Charges, retirement, and rumor debunking
- Stearns was charged with murder of a public official.
- He retired Sept. 30, 2024, attributed mainly to the judge-killing fallout.
- The video notes an early rumor that Mullins contacted Stearns’s daughter (Layla) to provide motive; the presenter says this was later proven false, and the only call from Mullins’s phone to Layla was made by Stearns on the day of the shooting.
Defense vs. prosecution framing: mental health and criminal responsibility
- Stearns maintains innocence; the defense is building a case centered on mental illness/psychosis, arguing Stearns was legally insane (unable to understand right vs. wrong).
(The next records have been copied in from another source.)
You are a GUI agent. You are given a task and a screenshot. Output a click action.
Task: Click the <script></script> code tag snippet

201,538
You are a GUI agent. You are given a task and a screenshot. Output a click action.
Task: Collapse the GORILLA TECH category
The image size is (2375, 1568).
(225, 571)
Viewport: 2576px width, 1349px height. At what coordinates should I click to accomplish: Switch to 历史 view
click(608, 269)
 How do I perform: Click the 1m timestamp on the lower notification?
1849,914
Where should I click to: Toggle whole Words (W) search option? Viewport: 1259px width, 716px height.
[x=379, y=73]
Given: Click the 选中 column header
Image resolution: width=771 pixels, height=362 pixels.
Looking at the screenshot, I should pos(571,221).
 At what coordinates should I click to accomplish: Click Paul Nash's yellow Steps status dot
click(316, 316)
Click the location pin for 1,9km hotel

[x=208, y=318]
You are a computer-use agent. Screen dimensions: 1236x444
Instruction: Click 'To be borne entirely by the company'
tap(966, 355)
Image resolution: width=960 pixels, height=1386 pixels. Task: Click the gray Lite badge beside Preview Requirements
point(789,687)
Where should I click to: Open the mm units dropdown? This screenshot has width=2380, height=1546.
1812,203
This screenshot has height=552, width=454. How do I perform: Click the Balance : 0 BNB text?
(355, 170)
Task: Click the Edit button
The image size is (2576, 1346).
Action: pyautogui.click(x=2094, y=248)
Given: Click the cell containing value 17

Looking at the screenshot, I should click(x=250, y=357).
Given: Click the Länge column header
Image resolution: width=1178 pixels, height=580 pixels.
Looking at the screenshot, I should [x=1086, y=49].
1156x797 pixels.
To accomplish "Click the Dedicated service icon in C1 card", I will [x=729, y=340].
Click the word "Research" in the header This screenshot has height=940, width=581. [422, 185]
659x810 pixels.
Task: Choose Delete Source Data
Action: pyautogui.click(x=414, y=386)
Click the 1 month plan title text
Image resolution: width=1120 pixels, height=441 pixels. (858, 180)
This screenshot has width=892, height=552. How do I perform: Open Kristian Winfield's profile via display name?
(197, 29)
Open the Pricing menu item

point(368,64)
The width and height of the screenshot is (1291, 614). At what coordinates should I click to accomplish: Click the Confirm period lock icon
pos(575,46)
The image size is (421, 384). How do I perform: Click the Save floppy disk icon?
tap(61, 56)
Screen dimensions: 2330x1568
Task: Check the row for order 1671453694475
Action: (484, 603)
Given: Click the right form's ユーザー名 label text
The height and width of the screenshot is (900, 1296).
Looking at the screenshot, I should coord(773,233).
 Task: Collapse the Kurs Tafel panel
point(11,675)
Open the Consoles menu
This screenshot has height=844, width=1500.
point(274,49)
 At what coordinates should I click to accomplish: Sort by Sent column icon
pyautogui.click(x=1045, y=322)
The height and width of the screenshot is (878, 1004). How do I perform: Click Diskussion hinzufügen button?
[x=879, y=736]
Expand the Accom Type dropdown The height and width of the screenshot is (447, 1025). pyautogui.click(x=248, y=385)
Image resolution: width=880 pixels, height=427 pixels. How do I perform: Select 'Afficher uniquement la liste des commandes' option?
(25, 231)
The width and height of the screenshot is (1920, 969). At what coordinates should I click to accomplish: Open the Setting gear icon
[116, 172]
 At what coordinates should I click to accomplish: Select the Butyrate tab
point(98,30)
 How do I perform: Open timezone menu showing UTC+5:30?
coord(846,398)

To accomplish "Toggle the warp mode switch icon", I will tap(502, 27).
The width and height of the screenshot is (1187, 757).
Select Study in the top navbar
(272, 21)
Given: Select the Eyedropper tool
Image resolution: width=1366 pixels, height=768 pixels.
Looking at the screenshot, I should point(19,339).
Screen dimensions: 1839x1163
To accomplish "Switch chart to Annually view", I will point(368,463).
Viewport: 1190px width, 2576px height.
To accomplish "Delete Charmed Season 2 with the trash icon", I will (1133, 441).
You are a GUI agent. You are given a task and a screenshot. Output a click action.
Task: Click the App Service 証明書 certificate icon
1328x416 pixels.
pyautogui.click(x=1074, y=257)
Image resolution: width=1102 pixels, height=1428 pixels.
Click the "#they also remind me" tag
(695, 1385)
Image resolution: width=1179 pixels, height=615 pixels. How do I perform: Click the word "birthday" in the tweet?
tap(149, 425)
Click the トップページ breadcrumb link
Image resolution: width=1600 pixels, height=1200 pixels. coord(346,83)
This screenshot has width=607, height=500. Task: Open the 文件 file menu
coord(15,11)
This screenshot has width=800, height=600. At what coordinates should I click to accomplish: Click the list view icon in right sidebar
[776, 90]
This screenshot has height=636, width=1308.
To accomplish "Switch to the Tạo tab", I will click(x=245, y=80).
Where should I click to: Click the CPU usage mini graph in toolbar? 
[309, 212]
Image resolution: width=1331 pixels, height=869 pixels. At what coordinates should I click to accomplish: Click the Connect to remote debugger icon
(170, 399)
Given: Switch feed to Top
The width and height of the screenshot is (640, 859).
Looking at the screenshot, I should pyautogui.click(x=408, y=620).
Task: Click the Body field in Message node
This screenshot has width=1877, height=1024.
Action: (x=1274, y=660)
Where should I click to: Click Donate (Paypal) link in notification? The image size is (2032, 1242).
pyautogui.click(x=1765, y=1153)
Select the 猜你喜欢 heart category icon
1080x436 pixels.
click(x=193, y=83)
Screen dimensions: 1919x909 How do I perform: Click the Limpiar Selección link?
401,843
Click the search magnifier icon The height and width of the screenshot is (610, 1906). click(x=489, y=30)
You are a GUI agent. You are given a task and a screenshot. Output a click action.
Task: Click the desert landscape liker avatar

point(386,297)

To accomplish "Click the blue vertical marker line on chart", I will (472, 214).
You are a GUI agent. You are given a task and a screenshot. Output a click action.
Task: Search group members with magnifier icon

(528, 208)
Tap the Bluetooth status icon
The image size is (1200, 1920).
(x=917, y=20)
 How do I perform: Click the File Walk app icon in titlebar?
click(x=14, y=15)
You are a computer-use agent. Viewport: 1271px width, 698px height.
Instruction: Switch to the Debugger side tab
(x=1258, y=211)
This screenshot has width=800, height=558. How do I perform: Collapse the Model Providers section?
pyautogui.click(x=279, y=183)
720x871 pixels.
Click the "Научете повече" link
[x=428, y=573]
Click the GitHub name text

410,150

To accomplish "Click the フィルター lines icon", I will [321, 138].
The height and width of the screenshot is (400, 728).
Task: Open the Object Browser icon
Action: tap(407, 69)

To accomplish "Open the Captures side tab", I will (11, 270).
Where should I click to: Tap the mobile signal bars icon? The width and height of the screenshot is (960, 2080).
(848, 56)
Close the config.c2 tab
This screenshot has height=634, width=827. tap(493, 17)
- The state argues Stearns’s actions show he understood his conduct at the time.
- Dr. Grande structures the case by weighing:
- Inculpatory factors (facts supporting intent/awareness):
- Stearns ensures he is alone with the judge, checks doors, and leaves quickly afterward.
- The video argues these behaviors can suggest knowledge and an attempt to manage responsibility.
- Exculpatory factors (facts supporting severe mental impairment):
- Witnesses described increasing erratic behavior, paranoia, weight loss, and deterioration in the weeks leading up to the shooting.
- A doctor’s visit the day before focuses largely on insomnia; the presenter suggests this may reflect lack of mental-health recognition.
- After jail evaluation, the video claims reports include paranoia, disorientation, responding to internal stimuli, and no recollection of recent events—described as an active state of psychosis.
- Inculpatory factors (facts supporting intent/awareness):
- The presenter also references clinical concepts such as anosognosia (reduced insight common in psychosis), arguing Stearns may not have recognized his mental condition.
Dr. Grande’s conclusion/opinion
- The presenter says Stearns might have a “plausible” argument for legal insanity, but believes Stearns likely understood right from wrong.
- Dr. Grande’s prediction is not full exoneration; instead, he suggests Stearns may pursue a better outcome such as manslaughter via extreme emotional disturbance, because that could reduce liability compared with murder.
- The presenter’s overall theory:
- Stearns developed a psychosis-related disorder with paranoia—believing someone intended harm to his wife and daughter.
- He fixated on Judge Mullins as the supposed threat source, even though Mullins had no such contact with the family.
- The presenter argues surrounding people lacked training to recognize mental illness properly, and treatment may have missed the psychosis-insomnia interplay.